### Records for this task:
========================
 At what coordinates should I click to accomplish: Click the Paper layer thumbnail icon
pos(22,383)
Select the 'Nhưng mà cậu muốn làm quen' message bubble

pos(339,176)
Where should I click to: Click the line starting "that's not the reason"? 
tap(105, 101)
========================
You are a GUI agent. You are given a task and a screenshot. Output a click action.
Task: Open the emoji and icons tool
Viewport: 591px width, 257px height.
========================
### Task requirements:
Copy out, exactly and alone, the lines of the entries above between the ones holding "Task: Open the emoji and icons tool" and "Viewport: 591px width, 257px height.", inclusive.

### Expected answer:
Task: Open the emoji and icons tool
Viewport: 591px width, 257px height.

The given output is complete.